Currently, nucleic acids-based therapies are of immense clinical value due to their vast potential. LNPs have made significant progress in the field of targeted delivery of nucleic acids, but they also face certain challenges. Therefore, reasonable design of LNPs in the future will help overcome these difficulties.

• (1)Although LNP therapies generally exhibit lower immunogenicity compared to conventional chemotherapy and protein therapy, they are not immune to potential toxicity arising from the accumulation of LNPs in the liver and spleen. The presence of PEG chains in LNPs is beneficial in reducing toxic side effects and increasing their circulation time in vivo. Keeping a reasonable balance between the proportion of PEGylated lipids and PEG chain length in LNPs may mitigate their toxicity.

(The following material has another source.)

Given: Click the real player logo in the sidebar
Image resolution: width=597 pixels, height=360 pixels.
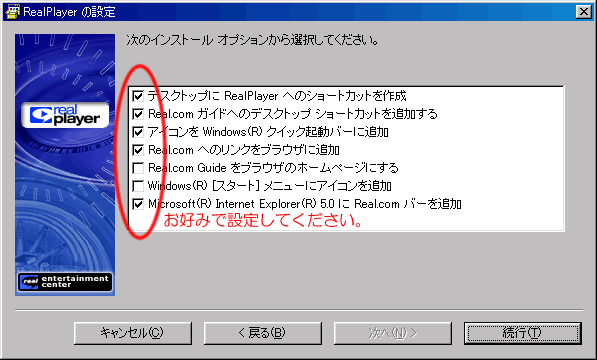Looking at the screenshot, I should pyautogui.click(x=65, y=115).
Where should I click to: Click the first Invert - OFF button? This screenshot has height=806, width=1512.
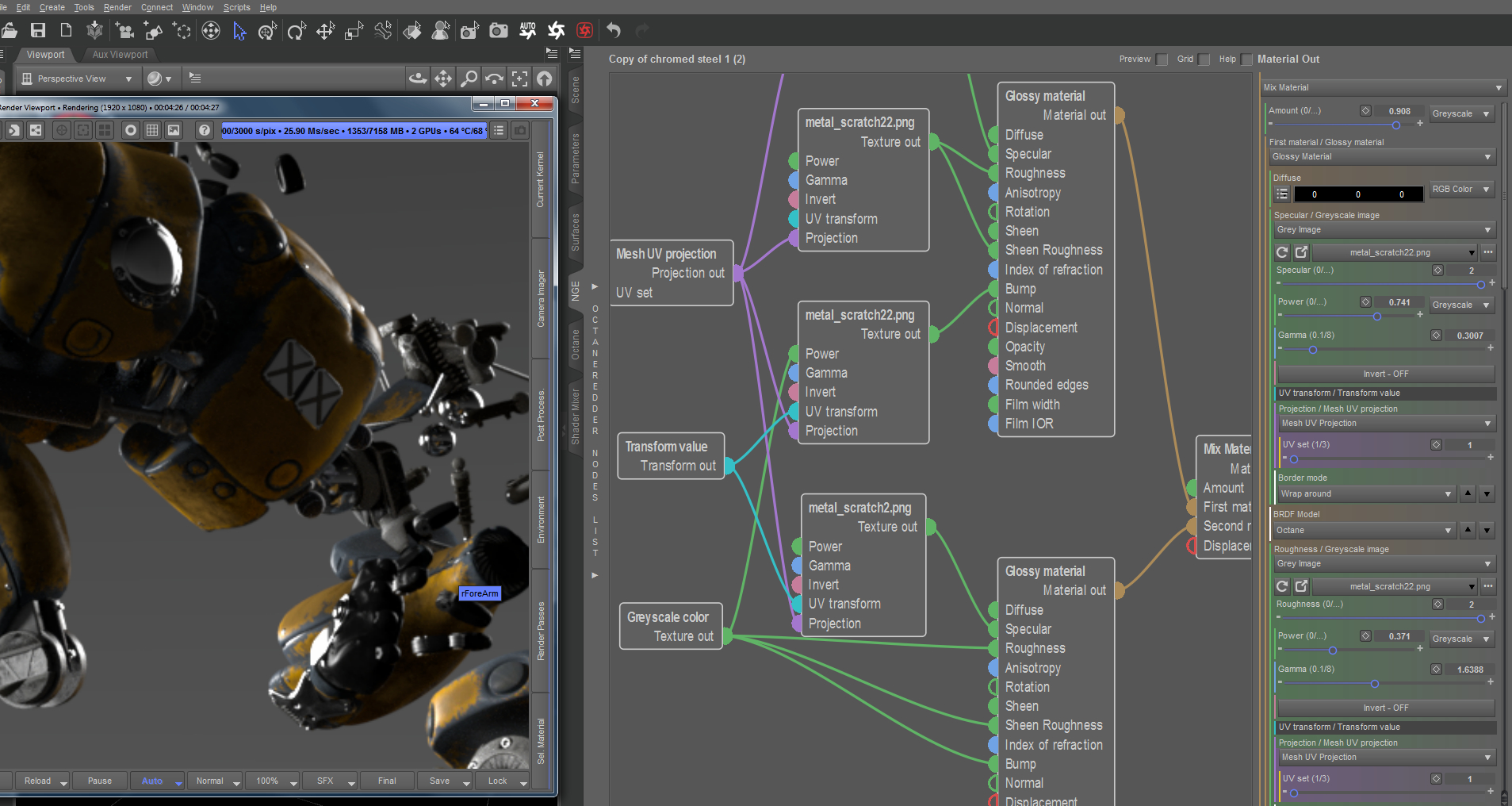[x=1385, y=374]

• (2)Traditional LNPs possess inherent passive targeting properties that predominantly guide them to hepatocytes, leading to accumulation in the liver and spleen. There is an urgent need to develop LNPs tailored to deliver nucleic acids to other organs. Screening and optimizing selective ILs or implementing chemical and biological modifications will enhance the targeting of specific organs. In addition, by exploring structure-activity relationships and chemical synthesis, more ILs for extrahepatic and extrasplenic targeting could be obtained.
• (3)The relationship between LNPs components and the types of protein corona formed on their surface needs to be further studied. Constructing and screening a predictable library is essential, validating the structure-activity relationship of lipids, and proteomics is anticipated to provide insights for the design of organ-selective LNPs.

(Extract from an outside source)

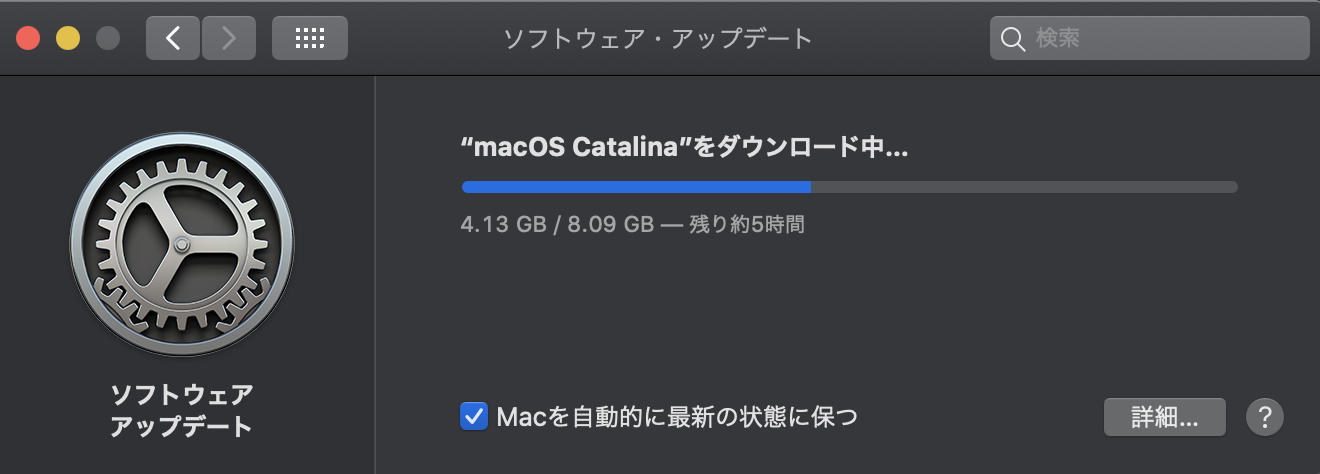
Task: Click the gray unfilled part of the progress bar
Action: [1024, 187]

• (4)The organ-selective delivery of LNPs faces the common challenge of being time-consuming and labor-intensive. The emerging use of DNA or mRNA barcodes holds the potential to enable high-throughput in vivo screening to address this issue.
• (5)The current pharmacokinetic studies of LNPs are not without flaws, and the use of LNPs may induce immune responses, which can limit their long-term usage. Continuous drug safety assessment and optimization are necessary to ensure the reliability and safety of LNPs in clinical applications.

Conclusion

Overall, this review extensively covers the contemporary developments of organ-selective LNPs for nucleic acids delivery. It encompasses recent advancements in targeted LNPs, the corresponding targeting strategies, mechanisms, and more. In addition, we highlight existing shortcomings in organ-targeted LNPs, including concerns related to immunogenicity, toxicity, suboptimal targeting tactics, and in vivo safety in clinical applications. We also offer suggestions to address these issues. In short, this review provides the latest insights into organ-selective LNPs for researchers in the field of nucleic acids pharmaceuticals. These insights lay a solid foundation for future research and innovation, opening up new possibilities for nucleic acids therapies.